I don't know if this is a weird problem but I also don't really know who else to ask.
I feel really self-conscious about asking for what I want during sex. My partner encourages me to tell him what feels good or if something hurts and I want to tell him. I just feel like I can't get the words out and I'm not sure why.
I want to tell him what I want him to do to me, or when not to stop, etc but I just can't bring myself to do it and I have no idea why I can't. I trust him, and I'm comfortable around him completely so it's not that at all. I'm sexually shy, I know, but I need advice on how I can be more open about communicating my desires. How to get over this crippling shyness. Any advice is appreciated."
Most folks feel awkward or shy when speaking about sex, afterall we're not taught to do it! It can seem like everybody is talking about sex, but more often it's camouflaged with jokes, than with candid, and honest conversation.
Find your sex language
Find the words that feel ok for you. Explore your sexual vocabulary - do words like 'pussy' or 'cock' feel too 'much'? If certain words make your squirm, find ones that don't.

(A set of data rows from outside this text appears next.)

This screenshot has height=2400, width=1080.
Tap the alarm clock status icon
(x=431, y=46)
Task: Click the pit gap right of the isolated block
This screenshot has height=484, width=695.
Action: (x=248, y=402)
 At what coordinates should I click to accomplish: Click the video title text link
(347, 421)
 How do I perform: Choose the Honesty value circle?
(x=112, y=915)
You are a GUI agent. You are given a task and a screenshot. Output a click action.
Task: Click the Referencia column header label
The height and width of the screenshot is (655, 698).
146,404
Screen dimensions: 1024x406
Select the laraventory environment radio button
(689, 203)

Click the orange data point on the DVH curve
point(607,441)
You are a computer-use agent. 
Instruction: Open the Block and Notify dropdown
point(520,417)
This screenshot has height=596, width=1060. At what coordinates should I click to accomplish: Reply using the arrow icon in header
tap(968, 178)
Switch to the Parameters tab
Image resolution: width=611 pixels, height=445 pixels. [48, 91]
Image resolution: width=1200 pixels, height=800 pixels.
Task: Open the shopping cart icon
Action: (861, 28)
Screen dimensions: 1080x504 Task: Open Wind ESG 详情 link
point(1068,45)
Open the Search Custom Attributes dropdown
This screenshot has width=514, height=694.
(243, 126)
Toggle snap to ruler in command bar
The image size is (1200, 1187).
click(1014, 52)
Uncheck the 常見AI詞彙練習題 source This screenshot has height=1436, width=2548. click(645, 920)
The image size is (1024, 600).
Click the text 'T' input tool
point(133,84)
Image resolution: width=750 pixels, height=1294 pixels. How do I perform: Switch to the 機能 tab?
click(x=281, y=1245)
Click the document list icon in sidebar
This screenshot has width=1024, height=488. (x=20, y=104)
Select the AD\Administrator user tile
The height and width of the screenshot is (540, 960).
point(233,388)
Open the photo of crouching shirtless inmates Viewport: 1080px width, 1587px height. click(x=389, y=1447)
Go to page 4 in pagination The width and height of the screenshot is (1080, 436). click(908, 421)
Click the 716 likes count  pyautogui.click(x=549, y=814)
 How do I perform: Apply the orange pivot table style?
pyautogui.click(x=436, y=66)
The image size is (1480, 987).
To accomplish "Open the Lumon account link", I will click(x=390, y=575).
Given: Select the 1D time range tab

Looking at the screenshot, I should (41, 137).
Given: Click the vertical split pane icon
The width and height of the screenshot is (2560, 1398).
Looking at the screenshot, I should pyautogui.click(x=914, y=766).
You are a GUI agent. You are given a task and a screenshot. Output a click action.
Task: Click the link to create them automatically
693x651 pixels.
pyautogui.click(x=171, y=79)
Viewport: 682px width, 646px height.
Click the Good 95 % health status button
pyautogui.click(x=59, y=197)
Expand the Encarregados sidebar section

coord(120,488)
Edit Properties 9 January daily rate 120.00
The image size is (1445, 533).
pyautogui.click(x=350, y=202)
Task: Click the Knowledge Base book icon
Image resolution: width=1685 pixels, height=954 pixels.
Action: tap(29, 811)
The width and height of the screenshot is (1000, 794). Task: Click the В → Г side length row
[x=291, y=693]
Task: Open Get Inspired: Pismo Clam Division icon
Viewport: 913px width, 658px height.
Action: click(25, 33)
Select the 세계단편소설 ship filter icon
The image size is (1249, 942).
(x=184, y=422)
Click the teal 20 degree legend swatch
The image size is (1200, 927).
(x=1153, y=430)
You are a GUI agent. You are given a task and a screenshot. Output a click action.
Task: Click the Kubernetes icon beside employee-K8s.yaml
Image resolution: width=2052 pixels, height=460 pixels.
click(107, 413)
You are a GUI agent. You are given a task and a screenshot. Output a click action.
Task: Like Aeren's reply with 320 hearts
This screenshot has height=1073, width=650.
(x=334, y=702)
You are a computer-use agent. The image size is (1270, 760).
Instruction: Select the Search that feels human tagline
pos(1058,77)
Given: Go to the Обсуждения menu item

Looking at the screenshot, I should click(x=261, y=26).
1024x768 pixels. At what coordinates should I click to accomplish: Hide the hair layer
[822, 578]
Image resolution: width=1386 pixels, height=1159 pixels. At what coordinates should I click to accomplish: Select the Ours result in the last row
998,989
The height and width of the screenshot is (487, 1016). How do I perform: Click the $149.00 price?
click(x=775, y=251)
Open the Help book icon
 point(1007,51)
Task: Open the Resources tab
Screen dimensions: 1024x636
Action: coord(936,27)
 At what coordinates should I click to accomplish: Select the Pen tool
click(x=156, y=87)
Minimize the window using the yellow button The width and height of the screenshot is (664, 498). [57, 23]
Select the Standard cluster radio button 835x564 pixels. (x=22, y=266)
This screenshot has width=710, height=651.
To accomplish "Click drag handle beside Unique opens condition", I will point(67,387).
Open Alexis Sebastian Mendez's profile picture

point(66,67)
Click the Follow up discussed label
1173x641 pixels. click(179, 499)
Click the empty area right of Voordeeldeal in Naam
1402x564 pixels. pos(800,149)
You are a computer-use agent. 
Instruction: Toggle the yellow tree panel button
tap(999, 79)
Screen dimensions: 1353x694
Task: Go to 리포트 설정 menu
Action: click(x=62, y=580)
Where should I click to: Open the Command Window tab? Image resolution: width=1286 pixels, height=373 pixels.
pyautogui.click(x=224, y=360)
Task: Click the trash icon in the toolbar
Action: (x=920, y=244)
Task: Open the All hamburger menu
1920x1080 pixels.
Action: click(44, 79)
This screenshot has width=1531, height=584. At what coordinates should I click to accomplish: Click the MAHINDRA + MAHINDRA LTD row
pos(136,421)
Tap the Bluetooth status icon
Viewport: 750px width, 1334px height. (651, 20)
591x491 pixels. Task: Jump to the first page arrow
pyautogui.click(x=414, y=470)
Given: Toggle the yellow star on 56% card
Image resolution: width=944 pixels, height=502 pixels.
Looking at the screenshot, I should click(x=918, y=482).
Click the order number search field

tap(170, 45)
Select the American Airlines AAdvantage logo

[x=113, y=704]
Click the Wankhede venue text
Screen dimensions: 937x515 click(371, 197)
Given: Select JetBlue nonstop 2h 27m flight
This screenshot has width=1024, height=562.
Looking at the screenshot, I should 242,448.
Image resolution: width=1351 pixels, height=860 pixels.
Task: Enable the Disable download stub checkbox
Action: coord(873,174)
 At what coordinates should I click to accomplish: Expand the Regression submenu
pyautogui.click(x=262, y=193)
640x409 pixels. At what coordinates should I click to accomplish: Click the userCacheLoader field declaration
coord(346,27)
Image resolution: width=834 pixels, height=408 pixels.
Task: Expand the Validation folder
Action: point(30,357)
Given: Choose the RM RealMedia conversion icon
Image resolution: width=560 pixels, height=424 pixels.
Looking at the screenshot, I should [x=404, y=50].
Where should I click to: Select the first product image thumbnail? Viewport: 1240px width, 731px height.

What about 'vulva' and penis? Are they too medical?
Finding the right words to use is the first step to talking to your partner about sex. Practice saying things out loud ( but privately, so you can used to hearing the words coming from your mouth) - it's a great way to get accustomed to using your sex language.
Try listening to some erotic stories - they can be great inspiration for both words to use and things to say. Note down what you might feel comfortable saying...
Talking openly about sex is a learned skill
The best way to get more comfortable talking about sex is to practice talking about sex!
If you don’t feel comfortable talking about what you enjoy during sex, is there a time when you would feel more comfortable?
We recommend picking a time when you are relaxed and comfortable for an intimate conversation. You don’t have to launch into a long monologue about everything you do or don’t love in bed. This is just the start of an ongoing conversation between you.
- What sexual topics DO you feel more comfortable talking about? Start with these.
- What DON'T you feel comfortable talking about? Leave this for a time when you have built up more confidence.
Try sexting or showing...
If you find it tricky to get the words out, you might find it easier to write them down.
Sexting is a great way to communicate iabout sex without you having to stammer through something you feel awkward actually saying...
You could consider actually showing your partner what you like.
How do you touch yourself when you are on your own? Do you have a toy you enjoy using? Your partner will appreciate any clues, verbal or not, so this could be a good way forward.
Sex and anxiety
If you are shy about sex, do you find you experience anxiety when you actually get down to it? Because you use the words 'if something hurts' we are wondering if anxiety, leading to physical tension, might be contributing to the discomfort you are experiencing.
Are you concerned about disappointing or upsetting your partner? If so, it’s worth considering where these feelings are coming from so you can start to address them.
If this is something that you are really struggling with, or if you have issues with shyness and anxiety in general, it might be worth sharing your feelings with a therapist.
Again, because you say 'if something hurts' if you are experiencing pain during penetration, we suggest booking an appointment with a GP. Pain is the body's way of telling you that something is wrong, and it's always best to check these signals.